Friends in Denmark have told me the same, you can easily find an Architect but good luck finding a plumber.

The truly sad part is it leads to broad financialization of Science. People up here making education into a personal problem (haves/havenots) are apparently "too smart" to see the social costs of heavy public investment in STEM education
Surely there must be some value in a more educated and capable population in and of itself?
Salaries are not determined by the value employees create on the downside. They are determined on the minimum by the minimum your employer can get away with paying you, which is a function of scarcity.

On the maximum, they are determined by value, in that your employer will never pay you more than the value you create (otherwise, why hire you?)

It's not far off for graduate jobs already.

Unionization will fix this. A glut of STEM candidates will not.

If you have enough money you can move to a good public school district or pay for private school. If you are poor you must accept the monopoly school in your district - that is the rule.

I myself enjoy having choices for myself and my children but that is a consequence of money. This is why I support school vouchers - let parents determine how to spend their money, and let schools compete for students.

Vouchers only tilt things in favor of private schools.

The problem (US) is we've been steadily decreasing the relative cap on public school spending.

If the spending wasn't so little, you'd probably be a lot more adamant about that voucher.

I disagree with you 100%. The problem is we spend more money on schooling than nearly every other country, especially in our inner cities that have very poor outcomes. We don’t need to spend more - another $10k per student with the same teachers and administration isn’t going to magically make every school better. We need to inject competition into the system and stop allowing mediocre / bad schools to muddle along. I’m not sure if you are aware of how bad public schools in the USA can be, but I have witnessed a few and it’s very depressing.
> We need to inject competition into the system

That 10K doesn't fix it overnight, but it does raise salaries which would increase competition in the talent pool.

Only if allocated appropriately. I'm fine with more money going to education, but shouldn't there be some accountability from school districts as to where that money goes? Otherwise how do we ensure it's going to the educators to attract more talent rather than get lost in the bureaucracy?
Most of the money isn't even going to teachers, it goes to an increasingly bloated administrative staff. Really what we need to do is fire 50%+ of the non-teaching staff at schools. Use that money to give the teachers a raise and lower property taxes at the same time.

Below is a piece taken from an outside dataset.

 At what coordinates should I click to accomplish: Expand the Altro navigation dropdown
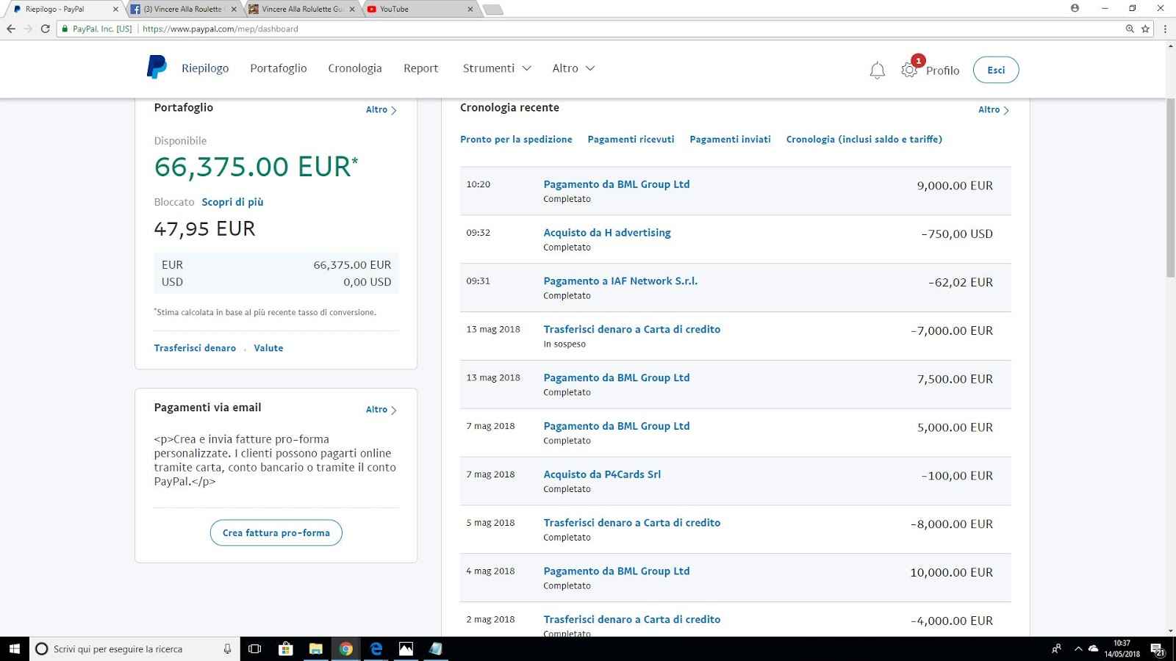[573, 68]
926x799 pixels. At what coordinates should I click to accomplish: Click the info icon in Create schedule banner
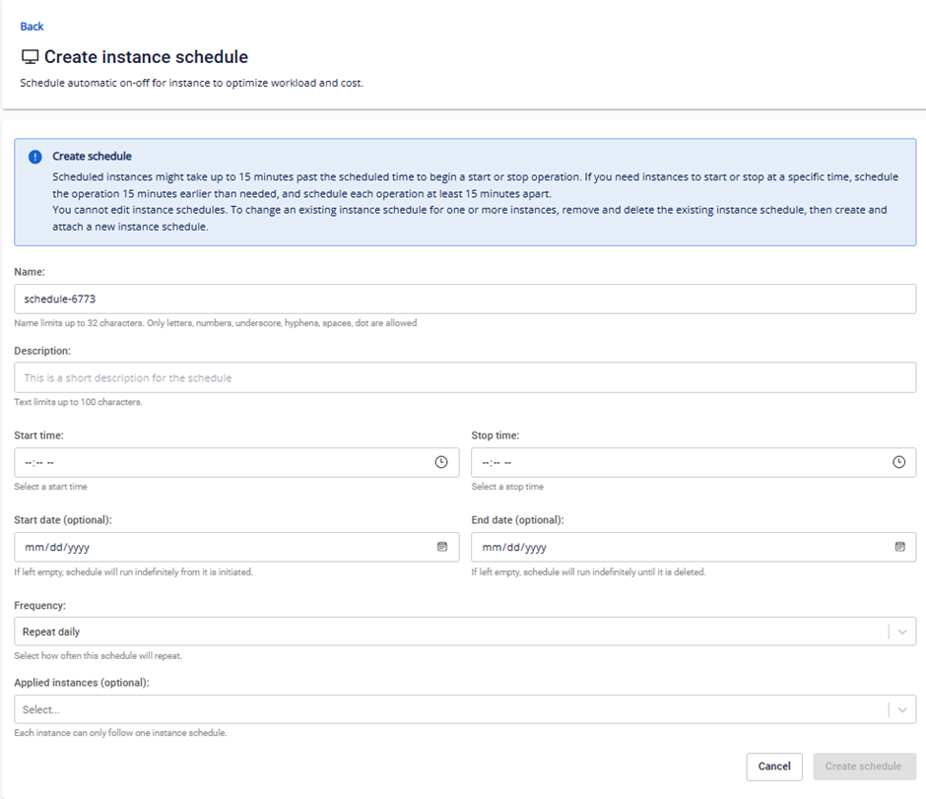tap(35, 157)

https://www.independent.org/news/article.asp?id=10527

It's not just about money. The US spends way more on K12 than other countries per capita, yet I'm not sure if the spending really pays off. Let's take maths for example, how much do I really need to spend to be good at maths? Well, I need a good teacher, I need a few good books, I need lots of well designed problem sets. Do they really need a lot more investment than other countries? I doubt it.
> Let's take maths for example, how much do I really need to spend to be good at maths?

Where are you from?

Things cost more in the US. Look how much we spend on the military. The fact we can and should spend more on edu isn't even debatable.

What needs to be debated is how do we stop the squanderers?

Yeah, or like in other countries, teachers are subject to competition and can be replaced by better ones.
The US public school system is money graft operation to pump money to teachers unions and education industry.

It’s not about kids and education anymore. Just look at how all teachers unions and most teachers are opposed to opening schools. They know the joke in the system and just want to ride out the COVID plan forever.

Teaching kids about anything, especially difficult STEM subjects, are very difficult and requires excellent teachers. The teachers unions don’t care about that, they just run the kids through the system. That’s why good education is lacking in US.